By Phil Franz-Warkentin
Glacier FarmMedia staff
Winnipeg | MarketsFarm, July 26 – Excessive moisture in Ontario and dryness in Western Canada at seeding time had led to some early uncertainty in the organic feed markets, but improved conditions and competing imports are keeping prices under pressure heading through the summer. Markets for most other commodities are stagnant, awaiting a clearer picture on the size and quality of the new crop.
Corn crops in Ontario got off to a rough start due to excessive moisture at seeding time, which has also raised questions over planted acres.
“There was some concern in May that we wouldn’t get corn in,” said Doug Harris, regional market advisor with BroadGrain Commodities in St.

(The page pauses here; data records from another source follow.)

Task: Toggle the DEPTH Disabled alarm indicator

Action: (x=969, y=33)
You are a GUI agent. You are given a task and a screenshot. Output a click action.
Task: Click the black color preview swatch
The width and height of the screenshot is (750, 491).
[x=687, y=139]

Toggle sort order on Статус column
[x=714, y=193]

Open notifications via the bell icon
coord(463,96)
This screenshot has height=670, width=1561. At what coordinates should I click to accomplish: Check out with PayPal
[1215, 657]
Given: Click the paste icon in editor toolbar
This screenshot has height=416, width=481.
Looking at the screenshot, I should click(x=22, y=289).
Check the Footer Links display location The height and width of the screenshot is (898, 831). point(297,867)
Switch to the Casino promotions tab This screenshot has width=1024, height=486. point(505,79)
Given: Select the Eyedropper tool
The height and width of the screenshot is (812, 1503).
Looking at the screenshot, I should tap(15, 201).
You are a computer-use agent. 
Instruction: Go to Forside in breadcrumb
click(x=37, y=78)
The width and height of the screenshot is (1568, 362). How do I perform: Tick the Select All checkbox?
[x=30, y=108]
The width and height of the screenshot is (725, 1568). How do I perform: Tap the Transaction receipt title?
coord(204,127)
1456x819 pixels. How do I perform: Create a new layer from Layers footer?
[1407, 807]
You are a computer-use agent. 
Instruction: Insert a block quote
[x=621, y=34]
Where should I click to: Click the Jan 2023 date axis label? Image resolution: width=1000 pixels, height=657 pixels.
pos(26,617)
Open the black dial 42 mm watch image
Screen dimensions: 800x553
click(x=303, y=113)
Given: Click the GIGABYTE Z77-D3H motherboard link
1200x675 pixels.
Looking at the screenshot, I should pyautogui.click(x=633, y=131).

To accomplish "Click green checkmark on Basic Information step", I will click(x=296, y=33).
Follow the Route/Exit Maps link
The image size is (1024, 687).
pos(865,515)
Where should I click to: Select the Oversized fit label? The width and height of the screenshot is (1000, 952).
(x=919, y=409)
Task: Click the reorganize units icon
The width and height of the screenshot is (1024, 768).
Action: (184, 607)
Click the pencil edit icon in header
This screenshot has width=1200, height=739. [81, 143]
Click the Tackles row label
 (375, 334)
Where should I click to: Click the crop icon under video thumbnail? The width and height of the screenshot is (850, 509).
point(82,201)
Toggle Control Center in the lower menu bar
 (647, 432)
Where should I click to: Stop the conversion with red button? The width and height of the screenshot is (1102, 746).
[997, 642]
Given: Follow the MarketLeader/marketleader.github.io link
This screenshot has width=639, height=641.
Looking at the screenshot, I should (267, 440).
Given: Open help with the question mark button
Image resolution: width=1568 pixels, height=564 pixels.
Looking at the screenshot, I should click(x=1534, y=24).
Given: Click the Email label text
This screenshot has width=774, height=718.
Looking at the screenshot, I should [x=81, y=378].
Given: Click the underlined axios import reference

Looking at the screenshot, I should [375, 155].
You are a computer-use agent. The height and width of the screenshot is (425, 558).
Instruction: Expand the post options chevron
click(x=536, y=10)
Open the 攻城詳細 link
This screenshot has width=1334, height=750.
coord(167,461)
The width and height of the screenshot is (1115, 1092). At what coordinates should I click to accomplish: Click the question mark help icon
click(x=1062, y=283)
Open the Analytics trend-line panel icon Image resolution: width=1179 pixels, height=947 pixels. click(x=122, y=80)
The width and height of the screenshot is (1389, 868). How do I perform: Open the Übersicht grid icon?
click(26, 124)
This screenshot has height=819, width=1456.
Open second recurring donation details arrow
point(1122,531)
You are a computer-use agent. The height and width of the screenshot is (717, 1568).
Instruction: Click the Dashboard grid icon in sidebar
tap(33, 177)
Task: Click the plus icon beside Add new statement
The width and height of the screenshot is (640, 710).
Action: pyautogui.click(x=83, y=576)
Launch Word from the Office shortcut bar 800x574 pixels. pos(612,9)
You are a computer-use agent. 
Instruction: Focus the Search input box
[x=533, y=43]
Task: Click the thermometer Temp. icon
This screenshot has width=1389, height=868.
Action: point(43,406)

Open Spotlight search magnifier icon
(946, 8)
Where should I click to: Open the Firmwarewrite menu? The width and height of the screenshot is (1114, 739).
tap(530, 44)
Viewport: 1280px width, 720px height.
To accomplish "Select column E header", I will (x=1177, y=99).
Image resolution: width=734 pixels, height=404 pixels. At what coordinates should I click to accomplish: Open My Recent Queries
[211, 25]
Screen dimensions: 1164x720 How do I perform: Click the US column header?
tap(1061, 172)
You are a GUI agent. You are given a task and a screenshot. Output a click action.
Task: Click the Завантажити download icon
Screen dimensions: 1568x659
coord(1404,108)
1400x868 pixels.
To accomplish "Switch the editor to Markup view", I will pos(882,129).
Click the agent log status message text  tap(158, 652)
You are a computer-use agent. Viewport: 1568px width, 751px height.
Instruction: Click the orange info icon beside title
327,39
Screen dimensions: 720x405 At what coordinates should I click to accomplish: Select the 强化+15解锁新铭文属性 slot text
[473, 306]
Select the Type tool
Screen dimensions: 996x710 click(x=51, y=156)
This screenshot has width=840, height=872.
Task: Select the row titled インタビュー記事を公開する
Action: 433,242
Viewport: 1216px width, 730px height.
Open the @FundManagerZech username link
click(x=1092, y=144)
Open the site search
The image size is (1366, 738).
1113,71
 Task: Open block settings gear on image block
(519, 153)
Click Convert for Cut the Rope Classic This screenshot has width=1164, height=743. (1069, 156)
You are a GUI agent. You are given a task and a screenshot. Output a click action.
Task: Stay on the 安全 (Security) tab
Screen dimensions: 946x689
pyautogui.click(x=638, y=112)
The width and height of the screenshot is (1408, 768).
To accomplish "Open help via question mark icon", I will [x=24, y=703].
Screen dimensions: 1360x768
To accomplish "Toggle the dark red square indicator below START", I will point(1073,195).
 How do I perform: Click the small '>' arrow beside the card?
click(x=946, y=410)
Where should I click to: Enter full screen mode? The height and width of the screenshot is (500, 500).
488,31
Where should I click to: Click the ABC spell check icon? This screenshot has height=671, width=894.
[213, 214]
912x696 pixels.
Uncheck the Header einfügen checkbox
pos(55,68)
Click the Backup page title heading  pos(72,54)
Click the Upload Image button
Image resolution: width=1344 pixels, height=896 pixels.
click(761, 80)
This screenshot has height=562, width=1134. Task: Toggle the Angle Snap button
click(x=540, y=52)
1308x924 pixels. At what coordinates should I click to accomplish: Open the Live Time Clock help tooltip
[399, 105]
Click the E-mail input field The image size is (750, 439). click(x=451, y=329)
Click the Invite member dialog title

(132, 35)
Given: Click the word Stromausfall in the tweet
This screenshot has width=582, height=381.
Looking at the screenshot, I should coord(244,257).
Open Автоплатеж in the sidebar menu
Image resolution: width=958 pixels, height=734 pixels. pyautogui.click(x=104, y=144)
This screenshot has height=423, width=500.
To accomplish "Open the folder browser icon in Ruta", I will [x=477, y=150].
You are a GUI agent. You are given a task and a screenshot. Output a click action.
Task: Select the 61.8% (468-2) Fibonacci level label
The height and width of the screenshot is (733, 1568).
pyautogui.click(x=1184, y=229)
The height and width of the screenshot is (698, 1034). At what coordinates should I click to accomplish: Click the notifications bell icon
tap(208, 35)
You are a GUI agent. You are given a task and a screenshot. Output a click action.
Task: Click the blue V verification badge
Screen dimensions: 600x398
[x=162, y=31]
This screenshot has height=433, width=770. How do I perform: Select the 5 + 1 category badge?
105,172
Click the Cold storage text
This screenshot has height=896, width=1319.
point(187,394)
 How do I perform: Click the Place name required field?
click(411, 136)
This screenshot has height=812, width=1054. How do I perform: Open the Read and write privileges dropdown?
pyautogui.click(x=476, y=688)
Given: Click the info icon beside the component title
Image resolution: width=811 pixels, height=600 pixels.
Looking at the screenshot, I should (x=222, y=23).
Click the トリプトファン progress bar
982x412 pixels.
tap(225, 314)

Marys, Ont. As a result, a number of end users booked coverage through imports, which “will keep a lid on corn values once we get into the new crop year.”
“It won’t be as lucrative as some people are thinking because of the bad weather we’ve had, because imports will keep things at bay for the moment,” said Harris.
Harris was not importing himself, but said Ukraine, Turkey, India, Romania and Argentina were primary sources of imported organic corn.
Bids and offers for corn are far apart, with bids generally a dollar or more below the C$12 per bushel Ontario farmers would like to see, said Harris.
Imported corn is quite cheap, driving the (feed barley) price down. – Dan Martinello
In the west, the situation is similar, with the cheaper corn keeping the organic barley market under pressure.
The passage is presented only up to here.